When wars happen, women get raped, people get displaced, and hunger and anxiety become the order of the day. You sleep with one eye open, a hungry belly, and whatever weapon you have. For my mother, that’s her Bible.
I’m home now, I’m safe with my siblings, and, there are no bullet holes in us but a few in the car. “Chukwu Dalu” my mother exclaims as we exit the vehicle.
She has such relief on her face as we make our way into another land mine. We’ve been here before so I watch for the footprints buried in the wet ground and head for my room, my siblings stealthy do the same. Later that evening, after a plate of abacha, we gather for prayers. My mother pulls out her weapon and asks God to prevent the rumoured war. She also asks that He limit the casualties in the one we currently fight though she had asked him twenty-seven years ago to prevent it. I say Amen because when you’ve grown in a war zone hope becomes your survival kit, the only thing that gives you a reason to see tomorrow.
In the Biafran war the Igbo people crafted their war weapons and armour tanks, many of which are displayed at the National war museum in Umuahia and others captured by the Nigerian government. Here I craft no weapons but parts of me have been captured, my hope and my trust cargoed away to a distant land.
As I sit at the salon, radio Biafra blasts through the speakers with women nodding their heads in agreement.
“You do know what will happen to us if there’s a war,” I ask, watching their countenance change.
“And you do know what will happen to people who never fight,” one of the women replied, and the rest chorused a “gbam!”
“Also, they are called cowards,” another added, and this opened a floodgate to a lecture.
In the twenty minutes I spent there, I was able to learn more about my people and what it was they were fighting for. Regardless of the earlier defeat, they were willing to try again, not even for themselves but for those who would come after them.
“Ka echi di mma. For a better tomorrow,” one of the women had said. She also narrated how her father and his brothers had died fighting for Biafra yet she was still willing to go through such loss again.

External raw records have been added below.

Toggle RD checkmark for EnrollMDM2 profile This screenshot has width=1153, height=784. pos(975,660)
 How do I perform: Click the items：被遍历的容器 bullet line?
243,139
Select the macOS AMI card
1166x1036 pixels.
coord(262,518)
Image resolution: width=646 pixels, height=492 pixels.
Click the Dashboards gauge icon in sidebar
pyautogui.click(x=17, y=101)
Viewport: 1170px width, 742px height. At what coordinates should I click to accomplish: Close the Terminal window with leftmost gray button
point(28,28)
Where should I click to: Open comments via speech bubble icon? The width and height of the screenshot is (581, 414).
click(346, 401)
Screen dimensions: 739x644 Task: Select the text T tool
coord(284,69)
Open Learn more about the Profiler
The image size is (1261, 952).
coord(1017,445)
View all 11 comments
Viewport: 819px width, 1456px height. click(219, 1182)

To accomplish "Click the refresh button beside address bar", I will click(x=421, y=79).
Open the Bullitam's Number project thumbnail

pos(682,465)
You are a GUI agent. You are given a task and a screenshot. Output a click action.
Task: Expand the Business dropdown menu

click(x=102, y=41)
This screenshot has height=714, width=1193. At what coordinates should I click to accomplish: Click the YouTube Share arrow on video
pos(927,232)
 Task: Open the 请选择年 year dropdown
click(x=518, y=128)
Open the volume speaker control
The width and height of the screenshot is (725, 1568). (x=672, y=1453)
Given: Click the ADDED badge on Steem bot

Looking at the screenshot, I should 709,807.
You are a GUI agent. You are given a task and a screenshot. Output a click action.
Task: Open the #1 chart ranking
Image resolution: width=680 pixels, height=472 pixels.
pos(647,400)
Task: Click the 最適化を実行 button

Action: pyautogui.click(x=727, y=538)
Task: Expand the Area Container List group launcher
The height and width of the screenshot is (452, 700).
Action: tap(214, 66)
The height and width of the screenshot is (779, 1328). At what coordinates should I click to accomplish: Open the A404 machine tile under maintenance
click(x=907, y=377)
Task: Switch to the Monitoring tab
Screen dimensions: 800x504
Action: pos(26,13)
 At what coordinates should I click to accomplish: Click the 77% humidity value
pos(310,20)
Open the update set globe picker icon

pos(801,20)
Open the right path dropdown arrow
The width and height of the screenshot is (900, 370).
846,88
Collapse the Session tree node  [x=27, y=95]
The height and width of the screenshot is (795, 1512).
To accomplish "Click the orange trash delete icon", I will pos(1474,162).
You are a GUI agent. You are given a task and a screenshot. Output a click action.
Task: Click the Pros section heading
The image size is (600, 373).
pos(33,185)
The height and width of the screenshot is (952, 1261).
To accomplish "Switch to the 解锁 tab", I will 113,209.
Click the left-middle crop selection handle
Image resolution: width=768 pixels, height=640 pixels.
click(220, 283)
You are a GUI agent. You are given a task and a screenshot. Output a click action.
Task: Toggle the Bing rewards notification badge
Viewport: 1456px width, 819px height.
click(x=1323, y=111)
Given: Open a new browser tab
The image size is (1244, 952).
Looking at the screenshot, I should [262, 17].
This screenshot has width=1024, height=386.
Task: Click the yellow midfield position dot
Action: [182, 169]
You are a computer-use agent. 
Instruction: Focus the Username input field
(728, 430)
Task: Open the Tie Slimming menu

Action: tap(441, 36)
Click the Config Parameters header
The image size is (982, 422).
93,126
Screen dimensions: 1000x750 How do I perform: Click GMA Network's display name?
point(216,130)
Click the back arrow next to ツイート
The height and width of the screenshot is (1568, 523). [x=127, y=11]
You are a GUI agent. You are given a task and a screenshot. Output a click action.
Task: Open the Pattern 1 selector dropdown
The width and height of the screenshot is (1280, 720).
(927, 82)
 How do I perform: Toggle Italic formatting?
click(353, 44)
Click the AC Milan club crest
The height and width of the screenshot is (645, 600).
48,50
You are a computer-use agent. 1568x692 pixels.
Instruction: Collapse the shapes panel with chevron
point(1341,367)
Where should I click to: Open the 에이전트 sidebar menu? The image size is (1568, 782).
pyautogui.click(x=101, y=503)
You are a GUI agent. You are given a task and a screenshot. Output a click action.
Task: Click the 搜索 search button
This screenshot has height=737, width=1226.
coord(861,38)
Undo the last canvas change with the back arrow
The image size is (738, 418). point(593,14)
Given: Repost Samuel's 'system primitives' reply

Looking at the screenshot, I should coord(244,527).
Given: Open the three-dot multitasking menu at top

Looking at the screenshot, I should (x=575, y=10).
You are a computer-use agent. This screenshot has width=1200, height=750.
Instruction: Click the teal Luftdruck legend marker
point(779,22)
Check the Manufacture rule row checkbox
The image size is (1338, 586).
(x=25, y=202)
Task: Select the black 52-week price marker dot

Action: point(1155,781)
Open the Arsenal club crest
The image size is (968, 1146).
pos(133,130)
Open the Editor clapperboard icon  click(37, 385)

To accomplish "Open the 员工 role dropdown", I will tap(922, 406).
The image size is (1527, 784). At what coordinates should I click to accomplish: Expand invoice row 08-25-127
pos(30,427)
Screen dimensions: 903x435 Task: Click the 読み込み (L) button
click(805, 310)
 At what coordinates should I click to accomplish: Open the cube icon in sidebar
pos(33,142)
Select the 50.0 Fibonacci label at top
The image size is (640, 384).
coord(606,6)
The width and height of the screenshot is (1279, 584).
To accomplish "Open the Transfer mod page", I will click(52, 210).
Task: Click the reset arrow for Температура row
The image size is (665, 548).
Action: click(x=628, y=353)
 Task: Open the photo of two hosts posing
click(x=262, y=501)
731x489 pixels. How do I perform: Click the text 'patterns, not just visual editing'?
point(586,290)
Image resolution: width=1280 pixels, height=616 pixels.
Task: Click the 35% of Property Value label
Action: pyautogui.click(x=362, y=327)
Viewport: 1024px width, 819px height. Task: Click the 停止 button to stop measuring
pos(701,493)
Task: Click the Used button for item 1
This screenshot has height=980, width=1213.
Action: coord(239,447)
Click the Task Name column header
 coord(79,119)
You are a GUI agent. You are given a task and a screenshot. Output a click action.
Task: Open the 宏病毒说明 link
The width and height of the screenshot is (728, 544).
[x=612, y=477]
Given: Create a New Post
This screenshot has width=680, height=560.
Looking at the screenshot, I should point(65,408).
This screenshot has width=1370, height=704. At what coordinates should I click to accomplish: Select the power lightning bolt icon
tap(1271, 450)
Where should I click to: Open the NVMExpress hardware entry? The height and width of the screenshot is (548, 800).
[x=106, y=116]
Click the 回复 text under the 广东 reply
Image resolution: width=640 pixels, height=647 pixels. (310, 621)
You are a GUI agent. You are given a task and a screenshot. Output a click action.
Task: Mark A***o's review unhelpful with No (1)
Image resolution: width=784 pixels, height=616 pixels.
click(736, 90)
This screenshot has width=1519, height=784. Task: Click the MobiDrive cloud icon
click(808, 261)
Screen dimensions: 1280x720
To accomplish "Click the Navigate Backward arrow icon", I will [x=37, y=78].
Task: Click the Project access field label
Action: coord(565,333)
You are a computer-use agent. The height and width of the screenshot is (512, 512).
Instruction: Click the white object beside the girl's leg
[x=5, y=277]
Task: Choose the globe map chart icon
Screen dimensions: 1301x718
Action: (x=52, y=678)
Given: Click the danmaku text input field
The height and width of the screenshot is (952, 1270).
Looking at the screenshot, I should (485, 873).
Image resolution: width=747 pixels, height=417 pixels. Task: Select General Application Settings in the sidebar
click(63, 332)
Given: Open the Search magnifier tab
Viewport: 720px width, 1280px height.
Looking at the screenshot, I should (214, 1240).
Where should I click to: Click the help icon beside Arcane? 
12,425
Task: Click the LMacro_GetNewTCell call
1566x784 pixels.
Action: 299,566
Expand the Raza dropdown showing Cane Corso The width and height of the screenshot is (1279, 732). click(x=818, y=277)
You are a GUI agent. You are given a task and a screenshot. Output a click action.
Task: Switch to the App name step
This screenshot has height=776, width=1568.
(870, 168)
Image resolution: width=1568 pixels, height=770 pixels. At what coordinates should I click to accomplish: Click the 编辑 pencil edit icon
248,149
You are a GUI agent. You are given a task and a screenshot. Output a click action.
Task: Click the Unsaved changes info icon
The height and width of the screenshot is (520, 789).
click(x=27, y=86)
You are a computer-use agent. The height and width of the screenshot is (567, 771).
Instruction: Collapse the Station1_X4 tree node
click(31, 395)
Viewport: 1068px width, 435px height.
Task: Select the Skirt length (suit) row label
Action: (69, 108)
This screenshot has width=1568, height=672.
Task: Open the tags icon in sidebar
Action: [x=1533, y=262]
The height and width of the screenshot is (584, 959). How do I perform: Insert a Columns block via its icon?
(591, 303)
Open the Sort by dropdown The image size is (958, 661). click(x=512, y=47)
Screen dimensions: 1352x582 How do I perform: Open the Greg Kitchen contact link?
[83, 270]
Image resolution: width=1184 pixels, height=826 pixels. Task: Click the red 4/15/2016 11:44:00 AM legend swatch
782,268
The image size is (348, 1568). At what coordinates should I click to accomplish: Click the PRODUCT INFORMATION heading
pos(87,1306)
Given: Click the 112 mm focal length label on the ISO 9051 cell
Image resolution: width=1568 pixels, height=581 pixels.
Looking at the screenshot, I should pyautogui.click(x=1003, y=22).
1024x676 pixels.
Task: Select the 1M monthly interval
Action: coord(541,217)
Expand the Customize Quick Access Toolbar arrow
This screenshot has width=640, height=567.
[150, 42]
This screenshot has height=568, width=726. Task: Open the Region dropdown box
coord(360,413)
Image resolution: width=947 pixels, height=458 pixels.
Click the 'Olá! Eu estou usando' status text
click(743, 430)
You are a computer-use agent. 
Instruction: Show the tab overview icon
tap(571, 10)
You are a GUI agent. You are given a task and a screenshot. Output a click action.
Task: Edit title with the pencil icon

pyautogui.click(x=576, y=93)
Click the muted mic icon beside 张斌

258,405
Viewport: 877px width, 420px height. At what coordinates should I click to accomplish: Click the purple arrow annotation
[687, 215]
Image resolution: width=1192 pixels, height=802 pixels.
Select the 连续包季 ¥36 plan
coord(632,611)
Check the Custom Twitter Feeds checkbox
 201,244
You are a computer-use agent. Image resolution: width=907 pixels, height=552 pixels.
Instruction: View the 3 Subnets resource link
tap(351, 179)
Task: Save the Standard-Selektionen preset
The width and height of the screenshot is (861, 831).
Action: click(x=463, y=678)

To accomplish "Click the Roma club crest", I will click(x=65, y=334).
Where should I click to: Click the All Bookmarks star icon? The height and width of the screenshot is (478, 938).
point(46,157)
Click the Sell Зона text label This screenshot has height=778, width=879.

I am willing to try again, to recapture my hope and faith. To trust in God again, to fight this battle with every prayer I can say, to walk this narrow path of righteousness till the very end. I will set up a tent here and offer my youth as a sacrifice. I am willing to risk my losses and bruise my knees until peace comes home. I will take up a weapon just like my mother’s and wield it with courage. I know what happens to the people who never fight, the doubters and calf creators. They shrivel up in the flames, and their names are forgotten. This is my mantle, like the one handed to Moses, I am to bring my people to a promised land.
Let my People Go by Britney Muoghalu won the 2022 African Writers Award in the Creative Non-fiction category.